**Excerpt**.
• • • •
The Works of Samuel Johnson, LL.D. Volume 11. Parlimentary Debates II.
Chapter 48
I do not affirm, my lords, that the success of this bill is demonstrably certain; nor can I deny that many arguments have been alleged against it which cannot easily be confuted; all that I can venture to assert is, that in my opinion, the reasons _for_ the bill preponderate, not that those _against_ it, are without weight.
Of this, at least, we are certain, that the bill can produce no ill consequences; and that if the experience of the ensuing year shall show it to be ineffectual, it may be amended in the next session by new provisions, which we shall be then more able to adjust for the benefit of the publick.
All laws, especially those which regard complicated and intricate affairs, have been perfected by degrees; experience has discovered those deficiencies which sagacity could not foresee, and the progress of human wisdom has been always slow. To charge any scheme with imperfection, is only to allege that it is the production of men, of beings finite in their capacity, and liable to errour; nor do I see what can be recommended to such beings, more than what the government is now endeavouring to practise, that nothing should be done precipitately, and that experience should always be trusted rather than conjecture.
Lord LONSDALE next spoke to the effect following:--My lords, the arguments of the noble lord have by no means influenced me to alter my opinion; nor do I now rise up to pronounce a recantation of any of my former assertions, but to explain one of them, which the noble lord has been pleased to controvert.
He observes, in opposition to my argument, that the distillery contributes to the consumption of the produce of our grounds, and, by consequence, to the advantage of those who possess them; but I, my lords, am inclined to believe that it produces a contrary effect, and that it hinders the consumption, even of that grain which is employed in it.
We may reasonably suppose, my lords, that they who now drink distilled liquors, would, if they were debarred from them, endeavour to obtain from ale and beer the same renovation of their vigour, and relaxation of their cares; and that, therefore, more ale would be brewed, as there would be more purchasers: if, therefore, the same quantity of malt, which is sufficient, when distilled, to produce intoxication, would, when brewed into ale, have the same effect, the consumption would still be the same, whether ale or spirits were in use; but it is certain, that the fourth part of the malt which is necessary to furnish ale for a debauch, will, when exalted in the still, be sufficient to satisfy the most greedy drunkard; and it is, therefore, evident, that he who drinks ale, consumes more barley by three parts in four than he who indulges, the use of spirits, supposing them both equally criminal in the excess of their enjoyments.
The noble lord has taken occasion to mention tobacco as an instance of the obstinacy with which the people persevere in a practice to which they are addicted. Of the obstinacy of the people, my lords, I am sufficiently convinced; but hope that it will never be able to overpower the legislature, who ought to enforce their laws, and invigorate their efforts in proportion to the atrociousness of the corruption which they are endeavouring to extirpate: nor do I think so meanly of government, as to believe it unable to repress drunkenness or luxury, or in danger of being subverted in a contest about spirits or tobacco.
Tobacco, indeed, has not properly been produced as an instance; for I never heard, that however it may be disapproved by particular men, of whatever rank or abilities, it was prohibited by law; nor should I think any such prohibition necessary or reasonable; for tobacco, my lords, is not poison, like distilled spirits, nor is the use of it so much injurious to health, as offensive to delicacy.
• • • •
**Exercise directions**. Pull out the passage of the Lords debate running from "He observes, in" to "employed in it.", with every word unchanged.
• • • •
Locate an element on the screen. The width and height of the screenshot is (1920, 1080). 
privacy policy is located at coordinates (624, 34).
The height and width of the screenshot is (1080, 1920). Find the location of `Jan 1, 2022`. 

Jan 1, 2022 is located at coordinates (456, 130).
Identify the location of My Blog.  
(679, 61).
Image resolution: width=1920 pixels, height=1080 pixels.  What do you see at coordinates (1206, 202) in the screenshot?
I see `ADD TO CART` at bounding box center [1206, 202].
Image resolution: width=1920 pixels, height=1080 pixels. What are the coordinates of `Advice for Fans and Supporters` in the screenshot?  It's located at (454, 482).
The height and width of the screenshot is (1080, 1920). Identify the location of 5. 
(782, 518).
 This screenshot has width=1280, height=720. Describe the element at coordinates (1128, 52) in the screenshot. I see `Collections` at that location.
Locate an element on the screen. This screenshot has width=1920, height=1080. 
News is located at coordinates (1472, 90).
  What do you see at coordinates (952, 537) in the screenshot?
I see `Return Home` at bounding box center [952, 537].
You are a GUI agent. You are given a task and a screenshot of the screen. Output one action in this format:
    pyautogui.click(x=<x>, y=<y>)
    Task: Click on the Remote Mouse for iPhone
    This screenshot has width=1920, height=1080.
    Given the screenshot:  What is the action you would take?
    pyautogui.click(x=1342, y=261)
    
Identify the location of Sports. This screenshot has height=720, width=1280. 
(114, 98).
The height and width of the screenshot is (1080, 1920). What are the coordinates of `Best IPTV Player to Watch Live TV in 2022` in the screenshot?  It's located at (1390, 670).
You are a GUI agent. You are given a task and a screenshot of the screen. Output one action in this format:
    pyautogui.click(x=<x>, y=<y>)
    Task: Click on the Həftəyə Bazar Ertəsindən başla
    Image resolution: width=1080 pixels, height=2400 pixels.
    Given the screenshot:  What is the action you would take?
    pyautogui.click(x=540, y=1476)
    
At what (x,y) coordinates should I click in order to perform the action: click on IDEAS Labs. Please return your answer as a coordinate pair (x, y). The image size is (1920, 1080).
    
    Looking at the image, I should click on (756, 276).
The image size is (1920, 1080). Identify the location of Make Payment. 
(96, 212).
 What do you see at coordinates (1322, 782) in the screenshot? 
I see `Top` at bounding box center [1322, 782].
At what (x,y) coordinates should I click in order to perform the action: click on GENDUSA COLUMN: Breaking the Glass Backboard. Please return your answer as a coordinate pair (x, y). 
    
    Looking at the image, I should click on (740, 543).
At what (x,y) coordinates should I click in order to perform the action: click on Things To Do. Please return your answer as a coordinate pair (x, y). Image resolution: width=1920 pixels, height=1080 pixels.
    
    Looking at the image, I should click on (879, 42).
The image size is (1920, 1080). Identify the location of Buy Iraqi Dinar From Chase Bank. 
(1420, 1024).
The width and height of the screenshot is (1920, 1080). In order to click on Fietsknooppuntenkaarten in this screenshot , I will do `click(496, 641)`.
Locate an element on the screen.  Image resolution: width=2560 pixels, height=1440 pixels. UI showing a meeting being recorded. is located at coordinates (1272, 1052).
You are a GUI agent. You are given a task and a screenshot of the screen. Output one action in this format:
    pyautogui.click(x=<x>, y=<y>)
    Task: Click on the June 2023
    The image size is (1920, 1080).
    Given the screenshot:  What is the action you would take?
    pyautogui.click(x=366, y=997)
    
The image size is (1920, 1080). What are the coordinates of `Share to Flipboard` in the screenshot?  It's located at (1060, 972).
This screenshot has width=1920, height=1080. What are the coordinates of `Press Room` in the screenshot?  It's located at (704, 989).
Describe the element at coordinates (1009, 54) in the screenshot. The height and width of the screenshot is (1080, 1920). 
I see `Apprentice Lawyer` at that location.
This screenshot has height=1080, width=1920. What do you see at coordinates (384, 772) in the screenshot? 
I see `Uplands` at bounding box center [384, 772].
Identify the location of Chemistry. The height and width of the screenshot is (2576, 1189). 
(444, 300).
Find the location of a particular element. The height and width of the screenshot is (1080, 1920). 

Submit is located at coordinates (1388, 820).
• • • •
**Solution to the exercise**.
He observes, in opposition to my argument, that the distillery contributes to the consumption of the produce of our grounds, and, by consequence, to the advantage of those who possess them; but I, my lords, am inclined to believe that it produces a contrary effect, and that it hinders the consumption, even of that grain which is employed in it.